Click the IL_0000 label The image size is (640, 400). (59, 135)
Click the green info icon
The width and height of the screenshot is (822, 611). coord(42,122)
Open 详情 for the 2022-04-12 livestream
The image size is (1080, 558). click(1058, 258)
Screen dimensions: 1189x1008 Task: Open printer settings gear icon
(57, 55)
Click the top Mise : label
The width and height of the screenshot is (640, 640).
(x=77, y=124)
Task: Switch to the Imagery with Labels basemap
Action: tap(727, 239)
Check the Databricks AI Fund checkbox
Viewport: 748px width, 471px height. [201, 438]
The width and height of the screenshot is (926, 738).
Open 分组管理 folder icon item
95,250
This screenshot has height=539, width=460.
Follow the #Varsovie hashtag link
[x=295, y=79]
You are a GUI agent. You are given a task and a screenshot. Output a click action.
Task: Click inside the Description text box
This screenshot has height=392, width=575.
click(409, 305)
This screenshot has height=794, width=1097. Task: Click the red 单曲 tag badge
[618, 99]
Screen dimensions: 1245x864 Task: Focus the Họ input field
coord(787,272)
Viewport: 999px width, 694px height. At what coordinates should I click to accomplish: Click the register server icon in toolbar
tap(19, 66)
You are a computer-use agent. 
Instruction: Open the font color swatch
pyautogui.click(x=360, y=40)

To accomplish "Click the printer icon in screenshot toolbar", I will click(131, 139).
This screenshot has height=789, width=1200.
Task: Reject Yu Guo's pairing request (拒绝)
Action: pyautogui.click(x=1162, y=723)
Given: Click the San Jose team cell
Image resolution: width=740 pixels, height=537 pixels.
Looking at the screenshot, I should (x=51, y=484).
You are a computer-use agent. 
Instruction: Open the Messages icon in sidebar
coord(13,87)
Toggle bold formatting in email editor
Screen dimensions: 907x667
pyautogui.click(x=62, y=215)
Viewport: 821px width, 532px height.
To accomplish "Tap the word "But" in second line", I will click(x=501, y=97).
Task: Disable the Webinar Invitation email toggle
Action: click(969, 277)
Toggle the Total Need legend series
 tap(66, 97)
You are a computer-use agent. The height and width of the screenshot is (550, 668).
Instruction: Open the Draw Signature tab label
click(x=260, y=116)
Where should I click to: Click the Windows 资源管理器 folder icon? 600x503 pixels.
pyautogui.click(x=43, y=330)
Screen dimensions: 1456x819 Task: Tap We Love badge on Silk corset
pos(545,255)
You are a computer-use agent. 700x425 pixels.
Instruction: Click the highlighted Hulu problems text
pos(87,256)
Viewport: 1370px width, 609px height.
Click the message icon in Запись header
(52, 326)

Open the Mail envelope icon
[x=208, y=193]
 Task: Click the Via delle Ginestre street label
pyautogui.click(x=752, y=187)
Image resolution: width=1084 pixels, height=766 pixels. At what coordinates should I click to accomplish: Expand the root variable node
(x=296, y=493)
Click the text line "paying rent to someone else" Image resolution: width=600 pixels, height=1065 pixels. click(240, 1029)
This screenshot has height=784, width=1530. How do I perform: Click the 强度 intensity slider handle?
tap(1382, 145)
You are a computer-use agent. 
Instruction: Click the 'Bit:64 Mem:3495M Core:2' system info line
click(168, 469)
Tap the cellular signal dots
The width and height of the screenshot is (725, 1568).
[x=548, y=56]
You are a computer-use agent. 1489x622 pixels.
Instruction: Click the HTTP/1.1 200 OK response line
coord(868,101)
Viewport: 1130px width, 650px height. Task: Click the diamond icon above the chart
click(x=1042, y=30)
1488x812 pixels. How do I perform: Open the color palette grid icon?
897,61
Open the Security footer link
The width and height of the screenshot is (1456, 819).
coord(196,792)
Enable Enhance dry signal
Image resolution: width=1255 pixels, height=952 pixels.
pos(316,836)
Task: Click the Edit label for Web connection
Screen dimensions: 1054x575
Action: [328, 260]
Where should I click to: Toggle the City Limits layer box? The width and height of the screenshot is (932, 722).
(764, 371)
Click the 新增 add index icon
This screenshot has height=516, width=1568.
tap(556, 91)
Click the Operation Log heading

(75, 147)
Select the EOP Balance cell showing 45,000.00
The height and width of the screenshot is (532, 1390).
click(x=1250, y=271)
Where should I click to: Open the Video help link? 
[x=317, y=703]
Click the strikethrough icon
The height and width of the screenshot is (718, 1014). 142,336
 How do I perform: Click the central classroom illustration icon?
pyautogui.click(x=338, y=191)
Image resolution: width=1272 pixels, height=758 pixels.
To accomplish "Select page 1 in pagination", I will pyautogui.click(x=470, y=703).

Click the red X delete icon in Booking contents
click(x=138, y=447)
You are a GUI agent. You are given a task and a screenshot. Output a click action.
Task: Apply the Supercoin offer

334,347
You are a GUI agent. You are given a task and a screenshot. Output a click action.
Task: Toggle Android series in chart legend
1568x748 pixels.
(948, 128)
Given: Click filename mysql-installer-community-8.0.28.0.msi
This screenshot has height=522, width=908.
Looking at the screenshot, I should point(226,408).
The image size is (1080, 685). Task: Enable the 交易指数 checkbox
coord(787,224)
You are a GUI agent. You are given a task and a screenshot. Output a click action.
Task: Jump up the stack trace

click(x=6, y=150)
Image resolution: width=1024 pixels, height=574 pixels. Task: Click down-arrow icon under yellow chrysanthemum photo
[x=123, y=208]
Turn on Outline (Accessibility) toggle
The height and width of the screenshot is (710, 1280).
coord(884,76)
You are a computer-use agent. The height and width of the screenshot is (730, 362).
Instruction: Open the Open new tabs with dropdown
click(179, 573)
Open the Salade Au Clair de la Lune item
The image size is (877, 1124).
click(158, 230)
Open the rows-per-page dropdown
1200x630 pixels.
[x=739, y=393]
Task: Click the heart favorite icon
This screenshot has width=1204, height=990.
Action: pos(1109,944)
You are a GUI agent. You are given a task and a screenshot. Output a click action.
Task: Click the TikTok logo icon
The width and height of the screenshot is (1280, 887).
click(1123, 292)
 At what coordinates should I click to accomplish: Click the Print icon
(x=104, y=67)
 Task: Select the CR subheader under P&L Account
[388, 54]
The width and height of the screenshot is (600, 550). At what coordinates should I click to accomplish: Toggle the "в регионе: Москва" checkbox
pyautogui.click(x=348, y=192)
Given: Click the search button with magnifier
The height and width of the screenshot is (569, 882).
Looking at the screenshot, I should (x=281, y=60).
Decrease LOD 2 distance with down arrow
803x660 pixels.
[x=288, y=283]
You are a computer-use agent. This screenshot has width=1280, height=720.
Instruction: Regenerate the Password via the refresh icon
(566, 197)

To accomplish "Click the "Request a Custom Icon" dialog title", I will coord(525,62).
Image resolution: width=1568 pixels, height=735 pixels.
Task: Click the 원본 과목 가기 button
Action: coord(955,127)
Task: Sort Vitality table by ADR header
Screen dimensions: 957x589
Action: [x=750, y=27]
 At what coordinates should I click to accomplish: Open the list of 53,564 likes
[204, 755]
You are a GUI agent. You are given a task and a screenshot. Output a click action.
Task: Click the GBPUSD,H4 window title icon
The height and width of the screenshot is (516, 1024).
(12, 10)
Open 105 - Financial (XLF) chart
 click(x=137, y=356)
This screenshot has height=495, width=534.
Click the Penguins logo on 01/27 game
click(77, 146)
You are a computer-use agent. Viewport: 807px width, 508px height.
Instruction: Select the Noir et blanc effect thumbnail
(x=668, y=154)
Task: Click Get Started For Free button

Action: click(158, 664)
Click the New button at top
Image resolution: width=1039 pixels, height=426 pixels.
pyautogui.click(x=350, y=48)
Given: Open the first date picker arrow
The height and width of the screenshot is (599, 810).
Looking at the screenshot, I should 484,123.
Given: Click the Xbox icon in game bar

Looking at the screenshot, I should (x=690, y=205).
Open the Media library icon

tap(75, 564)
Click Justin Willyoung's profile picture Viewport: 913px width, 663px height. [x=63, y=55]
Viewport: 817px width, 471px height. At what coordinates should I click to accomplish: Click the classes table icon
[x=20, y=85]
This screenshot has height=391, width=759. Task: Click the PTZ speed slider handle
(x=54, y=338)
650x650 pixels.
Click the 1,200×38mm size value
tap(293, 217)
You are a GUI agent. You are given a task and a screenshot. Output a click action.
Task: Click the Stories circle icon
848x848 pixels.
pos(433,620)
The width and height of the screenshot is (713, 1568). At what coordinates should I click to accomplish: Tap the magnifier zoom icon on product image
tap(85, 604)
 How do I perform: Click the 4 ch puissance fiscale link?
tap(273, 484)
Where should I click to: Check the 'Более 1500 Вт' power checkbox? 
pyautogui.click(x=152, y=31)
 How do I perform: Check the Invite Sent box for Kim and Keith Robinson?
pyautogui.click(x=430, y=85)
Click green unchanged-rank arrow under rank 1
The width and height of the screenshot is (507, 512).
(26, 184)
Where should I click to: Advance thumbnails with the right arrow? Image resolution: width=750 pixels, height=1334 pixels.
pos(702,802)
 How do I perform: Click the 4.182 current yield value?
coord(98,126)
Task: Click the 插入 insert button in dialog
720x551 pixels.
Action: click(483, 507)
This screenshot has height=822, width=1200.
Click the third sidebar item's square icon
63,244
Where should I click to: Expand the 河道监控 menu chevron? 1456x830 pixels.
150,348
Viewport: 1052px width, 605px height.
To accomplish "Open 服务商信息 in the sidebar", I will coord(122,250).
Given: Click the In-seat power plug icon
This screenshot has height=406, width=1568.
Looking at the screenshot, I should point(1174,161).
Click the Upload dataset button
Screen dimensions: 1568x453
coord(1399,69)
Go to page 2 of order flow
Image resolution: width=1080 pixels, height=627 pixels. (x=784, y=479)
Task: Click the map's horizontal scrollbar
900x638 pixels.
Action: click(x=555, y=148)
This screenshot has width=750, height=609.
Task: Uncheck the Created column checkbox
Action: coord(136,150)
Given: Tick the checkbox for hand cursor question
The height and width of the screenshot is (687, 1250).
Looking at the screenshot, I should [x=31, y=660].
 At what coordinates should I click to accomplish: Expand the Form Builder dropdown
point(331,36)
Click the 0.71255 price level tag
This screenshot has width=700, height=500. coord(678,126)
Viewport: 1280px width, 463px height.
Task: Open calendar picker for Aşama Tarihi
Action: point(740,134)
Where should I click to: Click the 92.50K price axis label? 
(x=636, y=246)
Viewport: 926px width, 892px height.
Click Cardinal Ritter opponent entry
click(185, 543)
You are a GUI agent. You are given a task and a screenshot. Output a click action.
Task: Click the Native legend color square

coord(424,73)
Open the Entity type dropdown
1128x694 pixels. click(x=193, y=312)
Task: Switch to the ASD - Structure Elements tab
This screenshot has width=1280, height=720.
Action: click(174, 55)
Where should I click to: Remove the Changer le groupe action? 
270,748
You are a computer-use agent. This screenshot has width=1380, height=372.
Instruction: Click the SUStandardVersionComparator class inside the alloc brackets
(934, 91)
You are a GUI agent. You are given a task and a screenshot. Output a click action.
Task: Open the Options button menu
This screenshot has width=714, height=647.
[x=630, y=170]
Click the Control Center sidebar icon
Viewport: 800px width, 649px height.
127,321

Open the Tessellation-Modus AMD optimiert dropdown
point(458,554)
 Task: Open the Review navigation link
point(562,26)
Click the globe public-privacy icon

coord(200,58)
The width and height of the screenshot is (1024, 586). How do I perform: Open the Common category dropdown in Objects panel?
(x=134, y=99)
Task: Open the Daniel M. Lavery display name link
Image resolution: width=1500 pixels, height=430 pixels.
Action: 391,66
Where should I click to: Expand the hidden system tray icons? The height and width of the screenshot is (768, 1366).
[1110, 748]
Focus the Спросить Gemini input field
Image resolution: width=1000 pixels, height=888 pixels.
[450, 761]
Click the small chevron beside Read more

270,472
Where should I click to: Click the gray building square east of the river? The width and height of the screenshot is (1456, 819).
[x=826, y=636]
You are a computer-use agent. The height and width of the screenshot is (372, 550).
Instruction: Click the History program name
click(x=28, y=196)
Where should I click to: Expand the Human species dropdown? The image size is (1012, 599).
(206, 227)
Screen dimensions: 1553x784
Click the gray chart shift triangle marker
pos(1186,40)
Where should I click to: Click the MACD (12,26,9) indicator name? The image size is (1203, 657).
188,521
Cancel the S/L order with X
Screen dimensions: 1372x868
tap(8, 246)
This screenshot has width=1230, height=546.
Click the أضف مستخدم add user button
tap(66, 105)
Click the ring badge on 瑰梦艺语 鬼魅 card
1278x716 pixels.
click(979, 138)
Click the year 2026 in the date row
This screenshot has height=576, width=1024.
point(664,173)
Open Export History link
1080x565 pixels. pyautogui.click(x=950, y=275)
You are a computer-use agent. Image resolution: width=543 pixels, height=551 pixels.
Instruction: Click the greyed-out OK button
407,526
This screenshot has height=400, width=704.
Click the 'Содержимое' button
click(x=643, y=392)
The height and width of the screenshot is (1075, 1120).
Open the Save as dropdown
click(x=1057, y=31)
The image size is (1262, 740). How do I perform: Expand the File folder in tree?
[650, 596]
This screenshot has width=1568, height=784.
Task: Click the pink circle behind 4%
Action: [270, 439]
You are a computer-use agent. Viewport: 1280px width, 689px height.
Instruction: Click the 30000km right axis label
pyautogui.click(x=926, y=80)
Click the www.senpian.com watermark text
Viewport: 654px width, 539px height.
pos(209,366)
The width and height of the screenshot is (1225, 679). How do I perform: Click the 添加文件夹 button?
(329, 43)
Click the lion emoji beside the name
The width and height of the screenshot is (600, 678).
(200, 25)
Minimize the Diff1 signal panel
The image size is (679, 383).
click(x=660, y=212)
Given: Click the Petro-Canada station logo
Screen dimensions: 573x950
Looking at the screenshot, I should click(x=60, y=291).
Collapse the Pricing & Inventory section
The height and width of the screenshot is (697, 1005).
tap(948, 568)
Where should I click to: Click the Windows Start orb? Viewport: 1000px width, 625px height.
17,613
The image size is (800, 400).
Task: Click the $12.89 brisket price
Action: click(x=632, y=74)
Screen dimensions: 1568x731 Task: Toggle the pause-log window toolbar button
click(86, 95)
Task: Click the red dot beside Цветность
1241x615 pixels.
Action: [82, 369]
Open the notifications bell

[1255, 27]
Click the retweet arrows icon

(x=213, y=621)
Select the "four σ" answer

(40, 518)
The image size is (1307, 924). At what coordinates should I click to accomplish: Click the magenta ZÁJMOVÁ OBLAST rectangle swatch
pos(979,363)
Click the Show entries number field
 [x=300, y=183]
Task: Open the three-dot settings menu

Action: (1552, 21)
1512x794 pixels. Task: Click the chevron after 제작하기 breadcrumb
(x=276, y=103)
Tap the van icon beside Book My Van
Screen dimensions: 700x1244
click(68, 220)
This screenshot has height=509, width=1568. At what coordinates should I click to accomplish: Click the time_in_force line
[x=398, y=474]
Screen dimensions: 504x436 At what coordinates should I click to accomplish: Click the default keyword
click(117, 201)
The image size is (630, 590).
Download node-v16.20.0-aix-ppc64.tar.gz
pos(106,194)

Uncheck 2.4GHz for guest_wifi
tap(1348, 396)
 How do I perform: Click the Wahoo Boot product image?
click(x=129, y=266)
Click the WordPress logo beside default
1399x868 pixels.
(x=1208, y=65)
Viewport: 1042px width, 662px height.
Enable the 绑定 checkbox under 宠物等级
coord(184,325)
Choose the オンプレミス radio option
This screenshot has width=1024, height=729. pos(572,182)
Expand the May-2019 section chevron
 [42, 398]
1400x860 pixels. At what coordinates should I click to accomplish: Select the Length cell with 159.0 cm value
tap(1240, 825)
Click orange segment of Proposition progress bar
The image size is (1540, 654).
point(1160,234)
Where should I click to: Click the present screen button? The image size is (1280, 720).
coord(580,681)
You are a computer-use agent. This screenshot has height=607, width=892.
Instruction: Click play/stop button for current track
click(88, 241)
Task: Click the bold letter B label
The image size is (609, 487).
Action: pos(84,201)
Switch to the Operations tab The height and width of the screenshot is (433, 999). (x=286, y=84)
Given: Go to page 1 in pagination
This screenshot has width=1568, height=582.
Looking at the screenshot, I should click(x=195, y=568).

__Instructions for the task__.
Using the data above, reproduce exactly the lines between those holding "Screen dimensions: 1054x575" and "Click the 新增 add index icon", inclusive, and no others.

__The completed task__.
Screen dimensions: 1054x575
Action: [328, 260]
Where should I click to: Toggle the City Limits layer box? The width and height of the screenshot is (932, 722).
(764, 371)
Click the 新增 add index icon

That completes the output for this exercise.